In fact, there’s no formal dress code at The Fat Duck or at Dinner By Heston so that guests can feel comfortable, not sweating in a dinner jacket or wondering when they can take off their tie. “I think people used to feel a bit nervous about coming to the Duck,” Blumenthal says, “but I want them to relax and have a good time. As soon as they walk in, I want to see their shoulders come down.” He concedes that The Fat Duck’s winning of Restaurant magazine’s Best Restaurant in the World award in 2005 was a double-edged sword. “Some people would come in with the attitude, ‘So they think they’re the best restaurant in the world do they? We’ll see about that.’ It was like they wanted to find fault with the experience.”

In addition to his interest in historic gastronomy, Blumenthal has explored the role of nostalgia in food during his career. The final item on the 16-course The Fat Duck tasting menu is called Like a Kid in a Sweet Shop, the waiter delivering a paper bag of sugary goodies for diners to take home. “We’ve just created a new biscuit for this course, the queen of hearts, which is white chocolate, raspberry compote and crushed-up shortbread,” Blumenthal says. “After putting this course on the menu, I’ve had to build a new kitchen. Everyone who comes gets four different sweets, and as 400-plus people a week come to the Duck, that’s almost 2,000 sweets every week that need to be hand-made. I had to employ three more staff just to do that.”

Recreating the magical emotions we felt as kids on entering sweet shops is a typically ambitious step for a chef who once employed a magician to set fire to diners’ sorbets without melting them (he later scrapped the idea – it was too expensive). So what are Blumenthal’s earliest food memories? “Ice cream played a big role,” he says. “I grew up near Hyde Park and used to go to this market on Saturday morning with my mum when I was about six or seven. What kept me going was a trip to Regent’s Snack Bar afterwards. It was this art deco cafe with a big ice cream cone on the front.”

Holidays to the West Country county of Cornwall also feature. “I remember eating Cornish pasties covered in sand out of the boot of my dad’s car, and Shipham’s paste sandwiches wrapped in tin foil, followed by Orange Maid [ice] lollies, which used to set my mouth tingling.”

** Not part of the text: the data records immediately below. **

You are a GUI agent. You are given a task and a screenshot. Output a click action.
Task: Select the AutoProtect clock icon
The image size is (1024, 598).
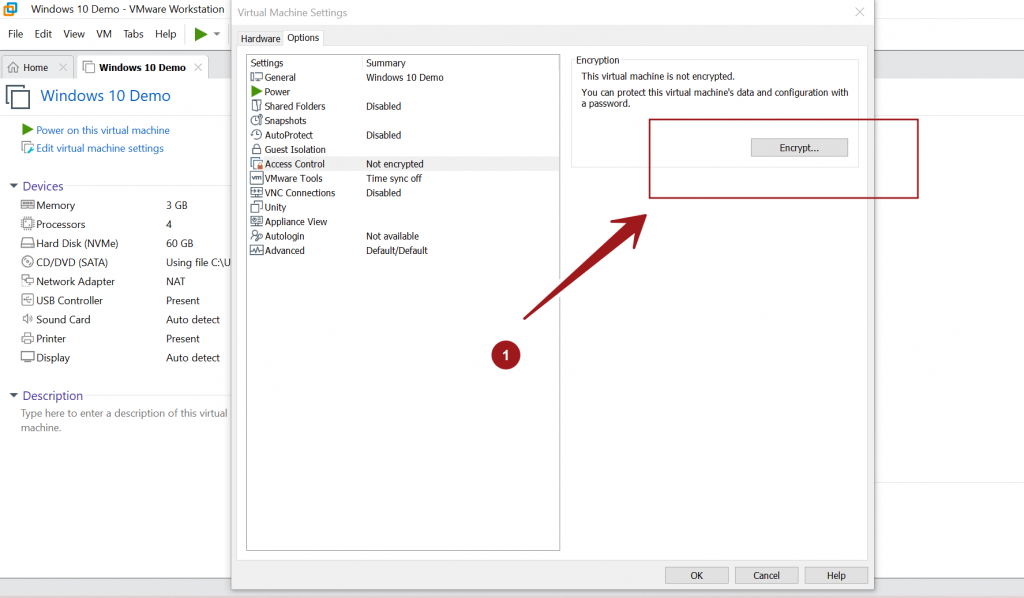256,135
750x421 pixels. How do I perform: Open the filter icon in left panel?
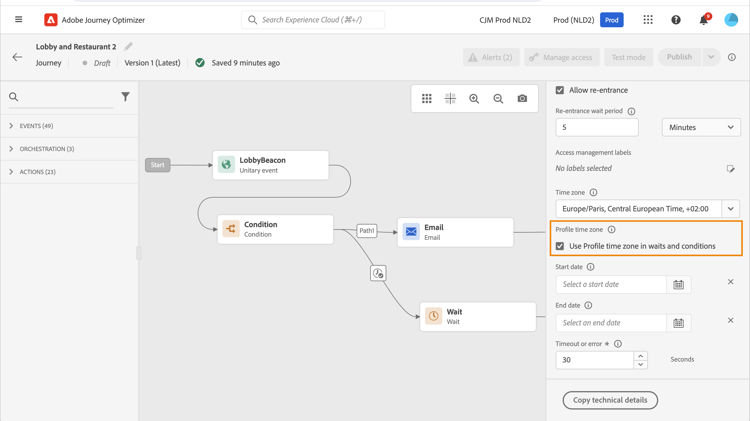pyautogui.click(x=125, y=97)
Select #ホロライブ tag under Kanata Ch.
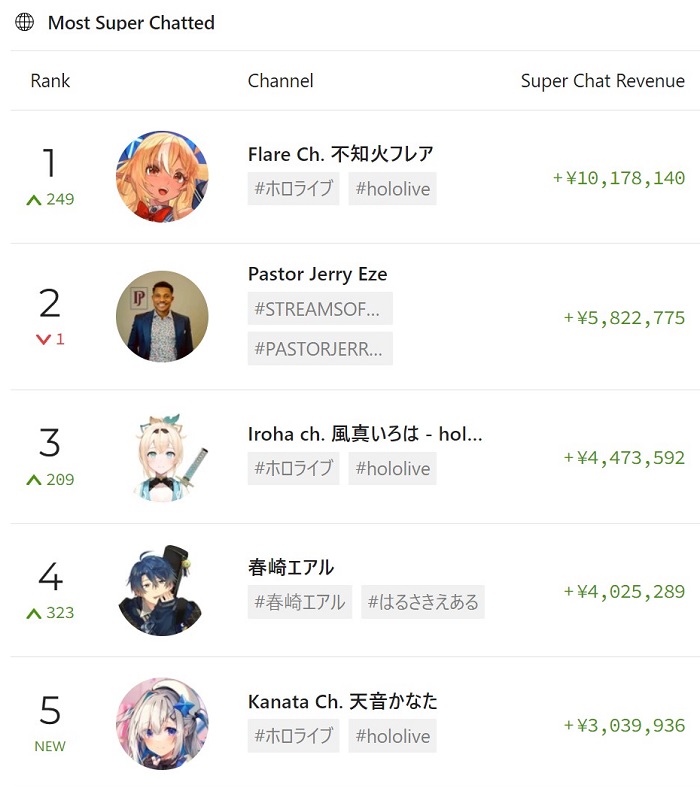Screen dimensions: 700x788 click(293, 736)
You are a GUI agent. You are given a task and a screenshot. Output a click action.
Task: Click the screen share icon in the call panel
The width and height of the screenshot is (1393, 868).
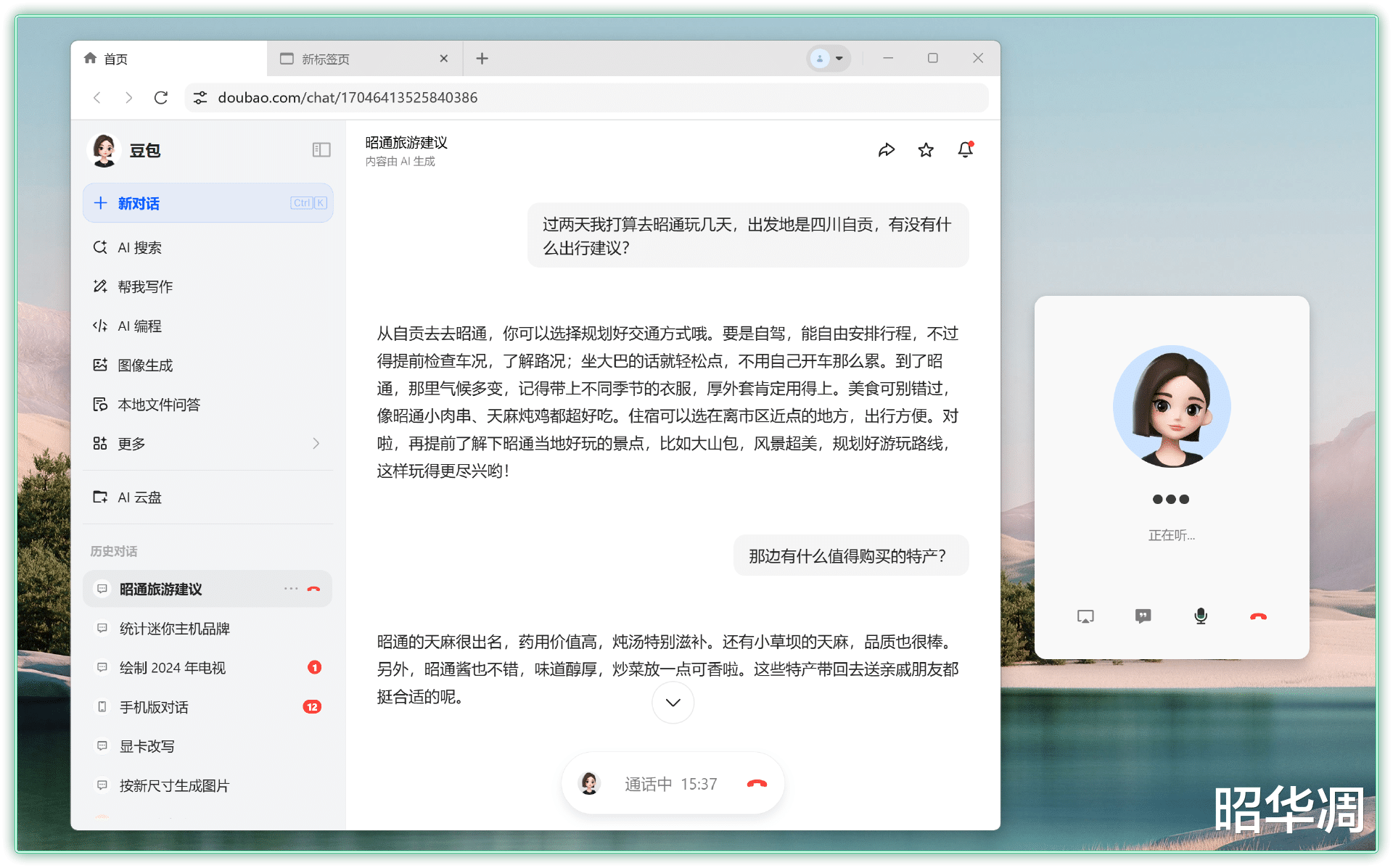click(1085, 616)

In London, the young Blumenthal started cooking at the age of 14, taking items such as frozen lamb-neck fillets and cooking them in a pan with tomato ketchup. “I learnt my French through translating cookery books,” he says. “I wanted to know why some ice cream recipes used egg and others used milk, or honey over sugar. I was very inquisitive.”

Thirty years on, that heightened sense of curiosity is still very much the driving force behind brand Blumenthal, and one can only hope that he will choose to open his second Dinner venture in Hong Kong, not Singapore, India, New York or anywhere else.